Deer Tick’s ‘cult band’ status is one owed to almost fifteen years of authenticity and commitment, energetic live shows and an expanding catalogue of outstanding recorded music. Founded by singer and songwriter John McCauley in late 2004, the group have toured hard, remained independent and unpredictable, weathered line-up changes and sticky situations, made great records and left an important legacy in their native Rhode Island, with renowned Newport Folk Festival afterparties they curate each year.
The band recently returned from a summer break with two cuts from their forthcoming record, Mayonnaise: a collection of original material, covers and alternate takes, rounding off their subsequent companion records, Deer Tick Vol. 1 and Deer Tick Vol. 2. Both songs are testament to McCauley’s reverence for great songwriting: original cut Hey! Yeah! possessing country-rock licks and a classic, Tom Petty vibe, while the second covers Run of the Mill, a track written by Petty’s travelling musical compadre, George Harrison.
Deer Tick perform at Night & Day Cafe on 9th November and ahead of the show, we had the pleasure of catching up with their frontman about his and wife Vanessa Carlton’s appreciation for a classic rock song, the band’s experience at Ardent studio and their plans for the immediate future.
You’ve just enjoyed a little time off following a busy start to the year. What have you done to unwind and how creatively stimulating has it been to take stock and have your mind elsewhere for a while?
JM: ‘I’ve been doing little things here and there, trying to get my home studio up and running. It’s a bit overwhelming. I haven’t been writing all that much.
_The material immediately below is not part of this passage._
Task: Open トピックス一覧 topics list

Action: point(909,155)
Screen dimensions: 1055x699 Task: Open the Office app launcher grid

I suppose my mind has been somewhere else.’
Deer Tick were one of the first groups to ink a deal with Partisan records and have been with the label for a decade now. How significant is your relationship with your label, when it comes to producing and releasing your work? Is security and creative freedom the most important thing a label can provide a band in that respect?
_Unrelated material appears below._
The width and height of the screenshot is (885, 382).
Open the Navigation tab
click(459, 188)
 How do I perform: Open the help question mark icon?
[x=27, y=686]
JM: ‘We’ve always had a pretty cozy relationship with them. They don’t interfere with what we do and they’ve always been incredibly supportive. I think we’ve furthered each others’ ambitions as we’ve grown as a band and they’ve grown as a label. So that’s nice.’
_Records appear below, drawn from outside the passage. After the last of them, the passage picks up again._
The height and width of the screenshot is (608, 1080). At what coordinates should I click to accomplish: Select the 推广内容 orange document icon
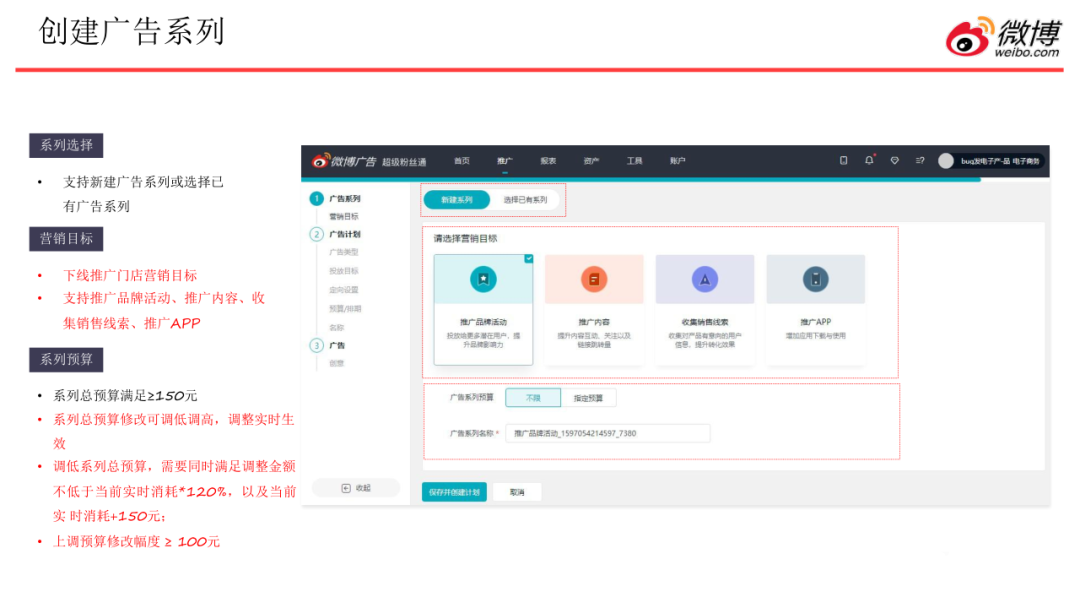click(x=594, y=280)
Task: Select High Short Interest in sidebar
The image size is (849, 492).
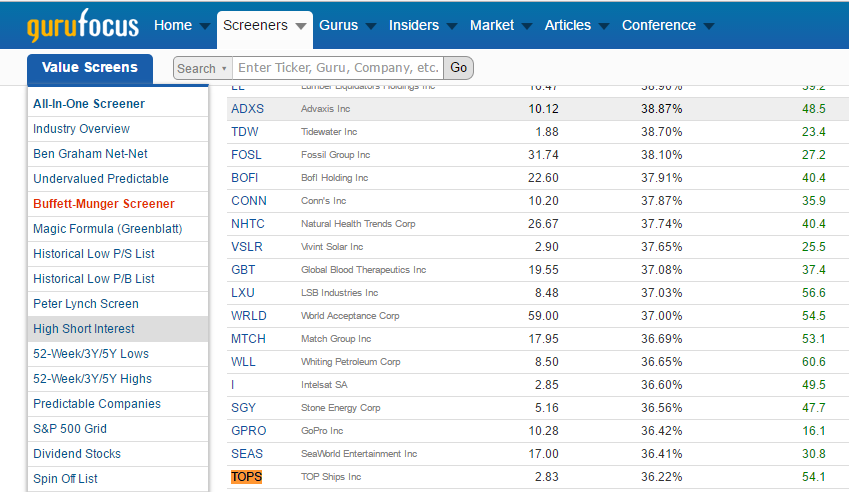Action: [84, 329]
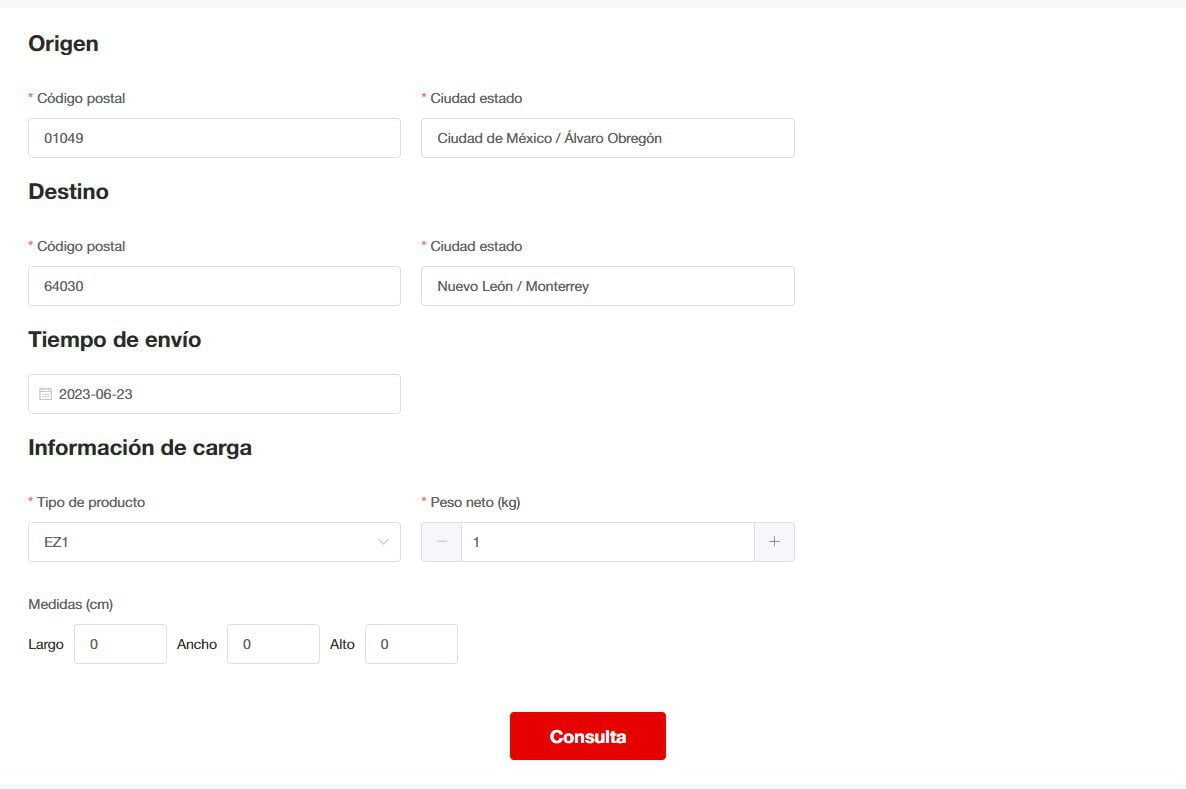Click origin postal code field showing 01049
The width and height of the screenshot is (1186, 789).
[x=214, y=138]
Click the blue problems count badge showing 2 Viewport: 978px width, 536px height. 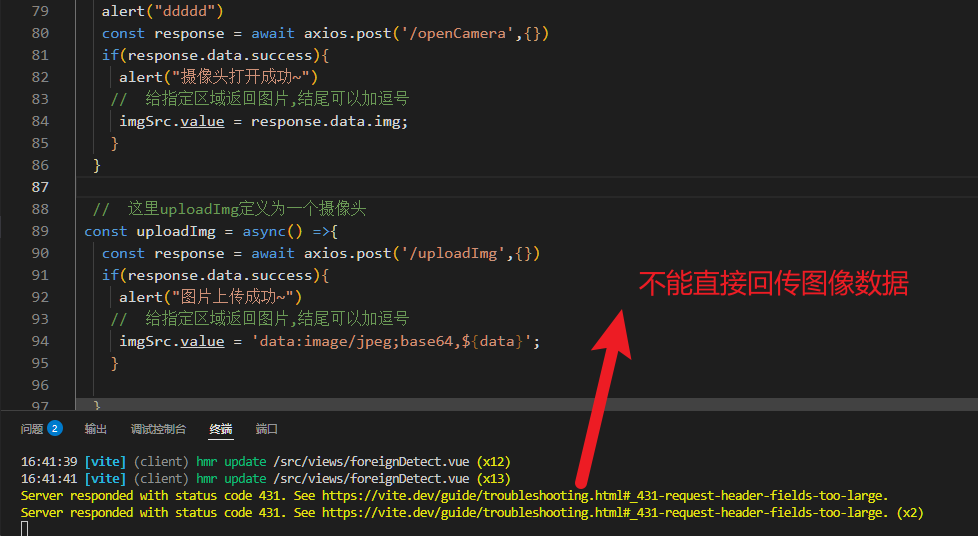[55, 429]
Both yourself and Vanessa have covered some wonderful songs by artists such as John Prine, Neil Young and John Lennon. Is your mutual appreciation of classic rock songwriting one of your musical meeting points and do you each derive pleasure and learn from studying and covering the songs you love?
JM: ‘Oh yeah, totally. When we moved in together and merged our LP collections I was surprised by the overlap. I think I’m a bit more obsessed with learning other people’s songs. If you take a look at all the songs we’ve covered on setlist.fm you’ll see it’s pretty varied, and a very long list. On the other hand, Vanessa’s the one who just put out an EP of six cover songs. That was fun when she was making that. I suggested Little Bit of Rain and she ended up recording it. Pretty cool.’
The group’s brief hiatus was given a fair bit of attention when you returned with Vol. 1 & 2, but as bands like yourselves, Fleet Foxes and Sleater-Kinney have proven, time away can reap creative rewards. Given your experience, is an extended break something you think important for artists to consider and given the option to go back and do it all again, would you still opt to take that break?
JM: ‘If it’s something you need to do, I think you should do it. I wanted a break really badly, and I was about to have my first child. I also needed some time to write. I was feeling a bit uninspired and sick of playing so much. I’m on the opposite end of that now. I may not be writing much, but I’m really excited to travel and play shows again. When that fizzles, I don’t know, maybe we’ll take another little break. I don’t know that we’ll come back with two whole records next time. That may be a once-in-a-career move.’
You made Deer Tick Vol. 1 & 2 at Ardent studios with co-producer Adam Landry. What was it like to first step foot in that history-steeped space? Had you selected the studio for specific reasons or to use specific facilities, and did the space enable you to achieve anything that may’ve been less feasible in another studio?
JM: ‘Ardent is really wonderful. It’s a living museum. It’s a little intimidating, seeing all the records that were made there, just hanging on the wall, as you’re walking down the hall to take a piss. Many of those records are why we chose Ardent in the first place. But then Jody Stephens comes in the control room and tells you he digs what you’re working on… It’s kind of surreal. We got comfortable there really quickly. We were also able to stretch our budget quite a bit because that year they were running a sale on studio time. I think it was the 50th anniversary or something. It felt like home after a while. Some studios have no vibe at all; very sterile. But this place was the opposite. The studio itself becomes a band member. I couldn’t picture us recording Vol. 1 & 2 anywhere else.’
Given that a couple of tracks could’ve fallen either side of the acoustic/electric divide on those albums, do you anticipate playing any of that material slightly differently on tour, or are you going to stick to the arrangements you hit upon in the studio?
JM: ‘We already have to do that a little bit. It’s not always possible to travel with all of our acoustic and electric instruments. Especially me, since I play in 3 different tunings, that’s a minimum of 6 guitars I have to bring. Traveling with the electric stuff is much easier. We will probably bring a couple of folk instruments with us though.’
Having achieved such ambitious goals in recent years, with the dual volume album, 10th anniversary film and Newport afterparties, what feels like the next move?
JM: ‘We’re putting out a compilation record early next year, and we’ll probably do a small tour around that. There’s also an upcoming film we’re supposed to do the music for. I don’t know when the next real record will be. In my downtime I’m just going to continue chipping away at my little studio here.’